CEM POLATOĞLU >> Her şeyimiz tam, başımıza bir de TGA sistem yüklemesi eziyeti çıktı.
Olur dediler, biz de boynumuzu eğip, 2 senedir her ay tıkır tıkır kazanmadığımız paraların vergisini ödüyoruz.
Ama eziyet, işkence, kahır bununla da bitmedi. Tüy üstüne tüy dikiyorlar. Neymiş? Sisteme üye olacakmışız, ki bu başlı başına bir işkence. Her ödediğimiz makbuzu da sisteme biz şahsen kaydedecekmişiz. Muhasebecime de bu işi yıkamıyorum çünkü işin içinde şahsi bilgilerim var, SMS var vs. Zaten muhasebecim, “bu benim işim değil ki” dedi çıktı işin içinden. Haklı.
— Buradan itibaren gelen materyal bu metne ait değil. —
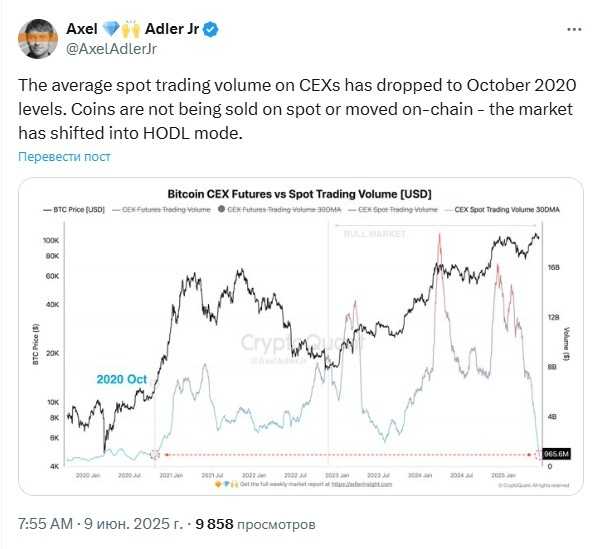Screen dimensions: 600x549
Task: Click the 'Перевести пост' translate link
Action: tap(64, 156)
26 sayfada anlatıyorlar, nasıl sisteme girecekmişiz, nasıl ödemeleri her ay yükleyecekmişiz falan. Yani her sefer, sayfada yer alan bütün alanların doldurulması ve Tahsilat Fişi yüklenmesi gerekiyor. “Bütün alanlar” derken 8-10 işlem var doldurulması veya geçilmesi gereken. Hafazanallah yurtdışındaysak, yüklemediysek her sefer 10 bin küsür TL cezası var bu işin. Ki, işler açıldığında ortalama senenin 200 günü yurtdışındayız.
BUNCA EZİYET NİYE?
Dünyada eşi benzeri görülmemiş bu eziyetin nedeni nedir? Ne yapılmak, nereye varılmak isteniyor. Yemin ederim, sırf bu yüzden 40 senelik mesleğimi bırakabilirim. TGA olarak, yani devlet olarak bana zoraki devlet bankasına ödetilen paranın, makbuzun hesabını göremeyip, bir de bana bunu tek tek yükletiyorlarsa, burada sorgulanması gereken bir durum var.
LÜTFEN, YOL YAKINKEN HATADAN DÖNELİM!
Biliyoruz. Aradaki küslük, husumet yüzünden Sayın Türsab Başkanımız Bakanlıktan randevu alıp, bir çok konuda olduğu gibi bu konuda da bizleri savunamıyor, karşılıklı diyalog kuramıyor. Ama bari siz bizi duyun ve bu eziyetten acentaları kurtarın.